#### Document segment
# Experimenting with visdom callbacks

## imports

In [1]:
from collections import ChainMap
from fnmatch import fnmatch
from functools import partial
import pickle
import time

In [2]:
from skorch.callbacks import Callback
from skorch.toy import make_classifier
from skorch import NeuralNetClassifier
from sklearn.datasets import make_classification
import numpy as np
import torch
import visdom

## data

In [3]:
torch.manual_seed(42)

<torch._C.Generator at 0x7ffad59a8670>

In [4]:
X, y = make_classification(1000, n_features=20, n_informative=10, n_classes=5, random_state=42)

In [5]:
X = X.astype(np.float32)
y[::3] = 0  # heavy bias for 0

## definitions

In [6]:
class FunctionCallback(Callback):
    def __init__(self, method_name, func):
        self.method_name = method_name
        self.func = func

    def __getattribute__(self, name):
        try:
            method_name = object.__getattribute__(self, 'method_name')
        except AttributeError:
            # This may happen when object state is currently being restored
            return object.__getattribute__(self, name)

        if method_name != name:
            return object.__getattribute__(self, name)
        return self.func

In [7]:
class _VisdomBase(Callback):
    def initialize(self):
        self._vis = None
        self.windows_ = {}
        return self

    def _check_visdom(self, vis):
        # TODO: friendly error message should visdom not be running
        return vis

    def vis_(self):
        # all this hassle is needed to so that we can delete all references to visdom
        # during __getstate__, since they are not pickleable
        if self._vis is not None:
            return self._vis

        import visdom
        kwargs = getattr(self, 'visdom_kwargs', {})
        kwargs = kwargs or {}
        vis = visdom.Visdom(**kwargs)
        self._vis = self._check_visdom(vis)
        return vis

    def __getstate__(self):
        state = self.__dict__.copy()
        state['_vis'] = None  # cannot be pickled
        return state

In [8]:
class _VisdomHistoryLinePlotMixin:
    def __init__(
            self,
            keys=None,
            opts=None,
            xlabel='epoch',
            ylabel='loss',
            visdom_kwargs=None,
    ):
        self.keys = keys
        self.opts = opts
        self.xlabel = xlabel
        self.ylabel = ylabel
        self.visdom_kwargs = visdom_kwargs

    def _format_keys(self, keys):
        if self.keys is None:
            return ('train_loss', 'valid_loss')
########
Work to complete.
• 1. In the visdom callbacks notebook, what value is passed to torch.manual_seed?
• 2. In the visdom callbacks notebook, rewrite the part starting with "<torch._C.Generator at 0x7ffad59a8670>" and going on through "X = X.astype(np.float32)", putting "float64" in place of "float32".
• 3. Carry on the visdom callbacks notebook from the point at which it stops.
#### Listed entries
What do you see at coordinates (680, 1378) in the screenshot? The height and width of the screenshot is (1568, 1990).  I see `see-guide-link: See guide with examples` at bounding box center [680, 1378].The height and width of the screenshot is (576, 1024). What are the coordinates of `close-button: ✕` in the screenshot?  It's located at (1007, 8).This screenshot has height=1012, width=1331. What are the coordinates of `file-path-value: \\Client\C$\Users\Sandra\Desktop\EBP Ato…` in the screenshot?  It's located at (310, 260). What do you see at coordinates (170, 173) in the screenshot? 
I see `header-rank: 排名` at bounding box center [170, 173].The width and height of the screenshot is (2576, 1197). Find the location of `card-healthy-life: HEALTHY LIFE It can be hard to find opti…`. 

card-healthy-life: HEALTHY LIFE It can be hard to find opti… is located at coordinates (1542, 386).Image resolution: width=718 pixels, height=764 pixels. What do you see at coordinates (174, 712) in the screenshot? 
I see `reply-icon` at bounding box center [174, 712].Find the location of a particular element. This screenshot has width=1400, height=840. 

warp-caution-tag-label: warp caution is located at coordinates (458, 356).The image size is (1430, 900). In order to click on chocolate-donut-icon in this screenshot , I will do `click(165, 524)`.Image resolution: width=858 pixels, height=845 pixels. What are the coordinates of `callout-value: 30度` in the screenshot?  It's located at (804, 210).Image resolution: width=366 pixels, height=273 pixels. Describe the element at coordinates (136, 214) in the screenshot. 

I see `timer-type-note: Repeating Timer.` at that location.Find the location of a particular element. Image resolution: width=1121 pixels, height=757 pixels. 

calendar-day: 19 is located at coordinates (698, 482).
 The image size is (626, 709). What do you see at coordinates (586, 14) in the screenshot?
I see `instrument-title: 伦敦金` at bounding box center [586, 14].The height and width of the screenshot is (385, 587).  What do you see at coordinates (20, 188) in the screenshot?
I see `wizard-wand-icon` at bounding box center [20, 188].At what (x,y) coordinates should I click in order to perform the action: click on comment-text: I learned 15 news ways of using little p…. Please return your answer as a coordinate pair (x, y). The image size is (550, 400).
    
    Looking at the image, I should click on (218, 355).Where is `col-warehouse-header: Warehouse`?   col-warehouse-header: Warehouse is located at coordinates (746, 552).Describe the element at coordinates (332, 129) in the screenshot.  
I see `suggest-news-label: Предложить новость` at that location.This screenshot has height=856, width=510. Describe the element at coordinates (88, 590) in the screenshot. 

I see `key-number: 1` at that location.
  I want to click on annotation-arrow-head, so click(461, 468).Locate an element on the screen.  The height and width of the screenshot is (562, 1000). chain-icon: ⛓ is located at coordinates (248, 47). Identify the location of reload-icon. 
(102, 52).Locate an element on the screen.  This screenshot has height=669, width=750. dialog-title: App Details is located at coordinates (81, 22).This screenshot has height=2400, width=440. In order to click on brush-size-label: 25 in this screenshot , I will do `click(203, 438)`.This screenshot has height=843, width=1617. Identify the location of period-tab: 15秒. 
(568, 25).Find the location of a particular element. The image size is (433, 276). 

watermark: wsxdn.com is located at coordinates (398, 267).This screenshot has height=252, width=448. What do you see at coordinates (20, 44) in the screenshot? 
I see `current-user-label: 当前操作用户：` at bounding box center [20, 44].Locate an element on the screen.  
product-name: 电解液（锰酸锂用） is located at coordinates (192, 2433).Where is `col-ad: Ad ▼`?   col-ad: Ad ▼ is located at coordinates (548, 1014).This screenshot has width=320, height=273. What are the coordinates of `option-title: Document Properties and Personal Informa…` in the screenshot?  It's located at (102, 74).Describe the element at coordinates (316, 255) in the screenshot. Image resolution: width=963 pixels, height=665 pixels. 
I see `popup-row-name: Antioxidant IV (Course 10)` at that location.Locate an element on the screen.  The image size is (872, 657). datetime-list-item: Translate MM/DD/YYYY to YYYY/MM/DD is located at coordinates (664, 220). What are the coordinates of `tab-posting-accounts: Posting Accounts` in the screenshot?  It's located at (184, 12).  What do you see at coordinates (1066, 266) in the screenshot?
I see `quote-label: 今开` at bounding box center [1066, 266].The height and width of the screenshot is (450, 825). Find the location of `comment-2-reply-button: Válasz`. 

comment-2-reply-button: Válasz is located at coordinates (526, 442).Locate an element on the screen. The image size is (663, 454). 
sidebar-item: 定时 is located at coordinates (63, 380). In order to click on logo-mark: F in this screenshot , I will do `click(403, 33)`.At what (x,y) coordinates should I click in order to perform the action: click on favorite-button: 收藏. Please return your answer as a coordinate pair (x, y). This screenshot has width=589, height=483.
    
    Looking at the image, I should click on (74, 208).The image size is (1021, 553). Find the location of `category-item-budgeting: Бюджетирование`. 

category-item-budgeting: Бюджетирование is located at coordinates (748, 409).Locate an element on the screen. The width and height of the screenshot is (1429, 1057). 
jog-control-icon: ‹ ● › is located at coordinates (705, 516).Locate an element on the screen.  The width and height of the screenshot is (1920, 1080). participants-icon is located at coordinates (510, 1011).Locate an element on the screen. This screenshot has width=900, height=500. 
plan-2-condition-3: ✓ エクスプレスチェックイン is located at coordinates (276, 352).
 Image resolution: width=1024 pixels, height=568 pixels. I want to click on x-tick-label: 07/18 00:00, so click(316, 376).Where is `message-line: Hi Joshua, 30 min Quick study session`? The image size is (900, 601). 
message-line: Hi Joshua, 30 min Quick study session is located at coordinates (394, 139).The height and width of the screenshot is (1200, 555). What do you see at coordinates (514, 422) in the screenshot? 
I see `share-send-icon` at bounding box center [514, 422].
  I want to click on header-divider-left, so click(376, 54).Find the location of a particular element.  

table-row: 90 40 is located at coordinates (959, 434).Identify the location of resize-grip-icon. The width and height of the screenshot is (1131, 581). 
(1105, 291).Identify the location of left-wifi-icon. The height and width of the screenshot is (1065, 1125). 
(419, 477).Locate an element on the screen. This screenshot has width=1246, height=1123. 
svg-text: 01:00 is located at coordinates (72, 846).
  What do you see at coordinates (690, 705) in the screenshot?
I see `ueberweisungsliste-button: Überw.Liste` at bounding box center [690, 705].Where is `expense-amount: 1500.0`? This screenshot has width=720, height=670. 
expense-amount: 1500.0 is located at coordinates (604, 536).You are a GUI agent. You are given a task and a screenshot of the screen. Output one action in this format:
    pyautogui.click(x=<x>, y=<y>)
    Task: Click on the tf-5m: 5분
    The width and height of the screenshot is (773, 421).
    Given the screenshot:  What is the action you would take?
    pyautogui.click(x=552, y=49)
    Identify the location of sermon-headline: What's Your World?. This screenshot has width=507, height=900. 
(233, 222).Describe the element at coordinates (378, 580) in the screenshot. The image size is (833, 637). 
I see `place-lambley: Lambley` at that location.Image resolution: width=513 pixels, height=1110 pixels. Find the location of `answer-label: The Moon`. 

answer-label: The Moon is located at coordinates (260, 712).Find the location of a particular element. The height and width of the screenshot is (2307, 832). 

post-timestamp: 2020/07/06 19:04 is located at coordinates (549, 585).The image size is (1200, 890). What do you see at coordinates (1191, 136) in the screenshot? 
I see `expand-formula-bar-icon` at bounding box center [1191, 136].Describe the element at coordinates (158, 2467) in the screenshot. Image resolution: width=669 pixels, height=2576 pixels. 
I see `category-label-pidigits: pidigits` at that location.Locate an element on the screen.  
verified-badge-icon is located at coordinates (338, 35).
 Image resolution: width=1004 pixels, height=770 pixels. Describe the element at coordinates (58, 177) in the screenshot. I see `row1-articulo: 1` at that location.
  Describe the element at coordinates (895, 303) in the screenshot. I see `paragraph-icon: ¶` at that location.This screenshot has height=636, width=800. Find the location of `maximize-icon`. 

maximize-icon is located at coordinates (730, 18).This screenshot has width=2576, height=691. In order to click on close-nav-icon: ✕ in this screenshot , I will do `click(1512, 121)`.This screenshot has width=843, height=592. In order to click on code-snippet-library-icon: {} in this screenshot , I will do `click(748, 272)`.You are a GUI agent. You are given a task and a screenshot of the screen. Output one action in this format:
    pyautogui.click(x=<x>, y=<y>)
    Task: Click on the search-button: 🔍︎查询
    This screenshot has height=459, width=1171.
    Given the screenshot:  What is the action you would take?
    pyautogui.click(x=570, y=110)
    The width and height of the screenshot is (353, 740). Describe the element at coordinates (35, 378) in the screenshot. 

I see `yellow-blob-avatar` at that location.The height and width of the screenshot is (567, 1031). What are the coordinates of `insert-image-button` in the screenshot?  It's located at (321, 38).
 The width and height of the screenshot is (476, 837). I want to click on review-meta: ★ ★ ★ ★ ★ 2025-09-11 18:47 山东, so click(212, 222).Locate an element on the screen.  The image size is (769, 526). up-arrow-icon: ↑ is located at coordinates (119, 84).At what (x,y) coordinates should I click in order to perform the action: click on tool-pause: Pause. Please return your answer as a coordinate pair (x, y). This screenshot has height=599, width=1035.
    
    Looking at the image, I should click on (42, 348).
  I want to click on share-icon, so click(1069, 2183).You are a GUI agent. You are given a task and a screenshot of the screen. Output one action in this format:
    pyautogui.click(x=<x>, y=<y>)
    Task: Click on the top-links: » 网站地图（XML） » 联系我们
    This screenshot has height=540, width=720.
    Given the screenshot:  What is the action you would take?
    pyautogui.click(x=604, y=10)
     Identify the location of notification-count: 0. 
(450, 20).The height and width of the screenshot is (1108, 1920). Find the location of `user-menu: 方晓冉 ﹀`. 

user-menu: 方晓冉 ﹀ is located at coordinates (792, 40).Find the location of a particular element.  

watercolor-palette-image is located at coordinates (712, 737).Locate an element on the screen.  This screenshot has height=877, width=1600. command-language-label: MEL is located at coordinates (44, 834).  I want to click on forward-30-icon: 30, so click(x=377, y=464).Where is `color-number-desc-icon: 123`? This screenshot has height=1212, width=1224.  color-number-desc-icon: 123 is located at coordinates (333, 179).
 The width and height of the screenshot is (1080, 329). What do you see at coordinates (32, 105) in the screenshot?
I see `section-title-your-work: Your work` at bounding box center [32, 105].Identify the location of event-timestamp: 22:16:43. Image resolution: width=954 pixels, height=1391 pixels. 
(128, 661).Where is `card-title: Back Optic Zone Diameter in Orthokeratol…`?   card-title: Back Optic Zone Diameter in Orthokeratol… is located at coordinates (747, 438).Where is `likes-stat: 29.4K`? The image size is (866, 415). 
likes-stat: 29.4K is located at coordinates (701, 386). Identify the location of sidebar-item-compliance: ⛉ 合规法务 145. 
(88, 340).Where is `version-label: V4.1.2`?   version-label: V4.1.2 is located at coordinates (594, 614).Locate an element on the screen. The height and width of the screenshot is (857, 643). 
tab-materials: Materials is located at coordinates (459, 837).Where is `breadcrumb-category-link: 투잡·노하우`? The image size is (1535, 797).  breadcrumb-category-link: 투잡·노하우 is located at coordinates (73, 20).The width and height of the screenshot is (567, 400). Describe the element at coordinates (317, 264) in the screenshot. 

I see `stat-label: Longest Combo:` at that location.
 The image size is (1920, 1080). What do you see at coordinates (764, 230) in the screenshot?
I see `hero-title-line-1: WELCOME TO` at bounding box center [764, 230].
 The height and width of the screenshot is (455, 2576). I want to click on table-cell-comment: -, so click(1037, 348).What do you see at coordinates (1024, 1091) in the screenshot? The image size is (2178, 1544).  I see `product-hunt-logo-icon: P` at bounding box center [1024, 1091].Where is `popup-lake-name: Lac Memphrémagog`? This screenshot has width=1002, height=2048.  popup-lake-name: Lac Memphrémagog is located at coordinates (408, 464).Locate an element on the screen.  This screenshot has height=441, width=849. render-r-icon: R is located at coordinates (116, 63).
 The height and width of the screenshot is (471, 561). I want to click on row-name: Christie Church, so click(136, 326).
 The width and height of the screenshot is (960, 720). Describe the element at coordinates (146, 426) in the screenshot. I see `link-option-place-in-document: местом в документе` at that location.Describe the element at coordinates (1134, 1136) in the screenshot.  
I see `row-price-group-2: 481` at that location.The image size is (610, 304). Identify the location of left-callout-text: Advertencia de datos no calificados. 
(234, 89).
########
Answer set.
• 1. 42

• 2.
<torch._C.Generator at 0x7ffad59a8670>

In [4]:
X, y = make_classification(1000, n_features=20, n_informative=10, n_classes=5, random_state=42)

In [5]:
X = X.astype(np.float64)

• 3.
        if isinstance(self.keys, str):
            return (self.keys,)
        return tuple(self.keys)

    @property
    def opts_(self):
        defaults = {
            'legend': list(self.keys_),  # visdom doesn't accept tuples
            'xlabel': self.xlabel,
            'ylabel': self.ylabel,
        }
        return dict(ChainMap(self.opts or {}, defaults))

    def initialize(self):
        super().initialize()
        self.first_iteration_ = True
        self.keys_ = self._format_keys(self.keys)
        return self

    def plotfn(self):
        return self.vis_().line

    def plot(self, name, plot_params):
        plot_params['opts']['title'] = "train progress"
        plot_params['win'] = self.windows_.get(name)
        self.windows_[name] = self.plotfn()(**plot_params)
    
    def make_plot(self, net):
        X, Y = self._get_data(net.history)
        plot_params = {
            'X': X,
            'Y': Y,
            'opts': self.opts_,
            'update': 'append',
        }
        if self.first_iteration_:
            del plot_params['update']
            self.first_iteration_ = False
        self.plot(self.keys_, plot_params)
        
    def _get_data(self, history):
        raise NotImplementedError

In [9]:
class VisdomHistoryLinePlotter(_VisdomHistoryLinePlotMixin, _VisdomBase):
    def _get_data(self, history):
        X = np.atleast_1d(history[-1:, 'epoch'])
        Y = np.atleast_1d(history[-1:, self.keys_])
        return X, Y

    def on_epoch_end(self, net, **kwargs):
        self.make_plot(net)

In [10]:
def match(pattern):
    return pattern if callable(pattern) else partial(fnmatch, pat=pattern)

In [11]:
class VisdomParamPlotter(_VisdomBase):
    def __init__(
            self,
            pattern,
            opts=None,
            visdom_kwargs=None,
    ):
        self.pattern = pattern
        self.opts = opts
        self.visdom_kwargs = visdom_kwargs

    def initialize(self):
        super().initialize()
        self.match_ = match(self.pattern)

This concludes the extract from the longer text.